→ **Given instruction**:
Format the data from the line containing "The image size is (1456, 819)." through the line containing "Open Adobe Reader from taskbar" as a JSON list of strings, one string per line, with blank lines omitted.

→ **Information given**:

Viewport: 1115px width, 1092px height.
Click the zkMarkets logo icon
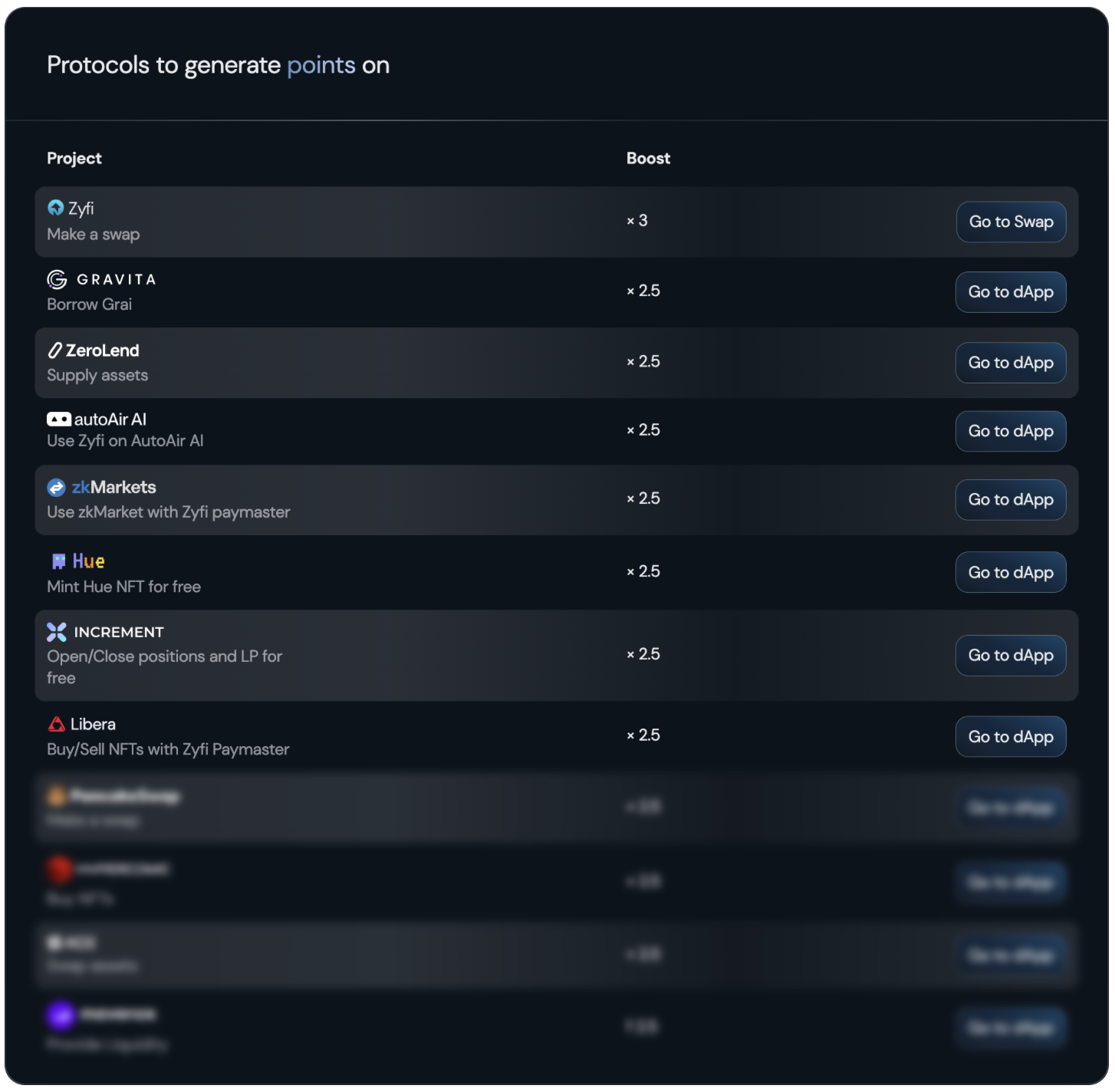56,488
--
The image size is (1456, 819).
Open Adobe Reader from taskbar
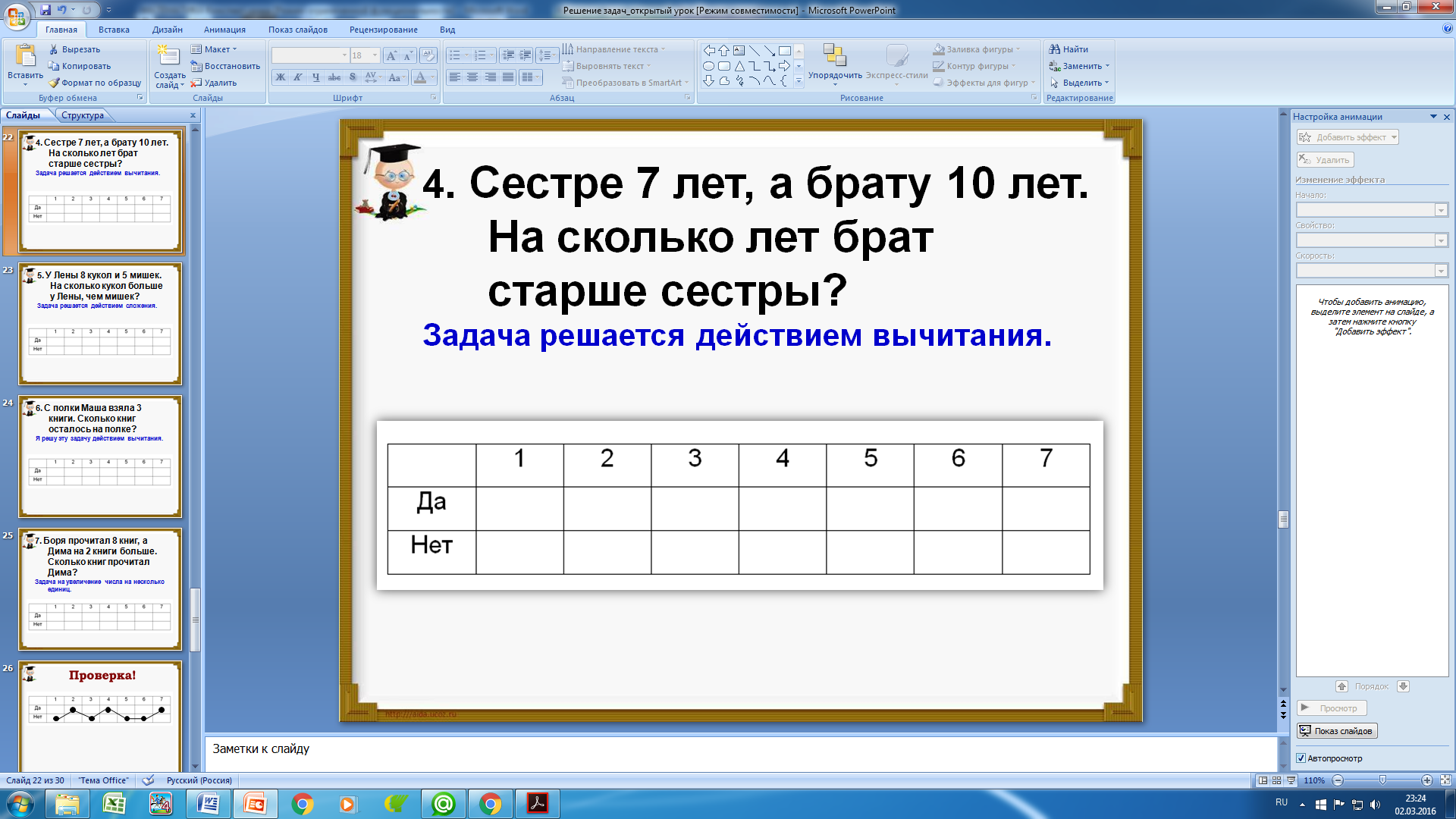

→ **Output of the task**:
[
  "The image size is (1456, 819).",
  "Open Adobe Reader from taskbar"
]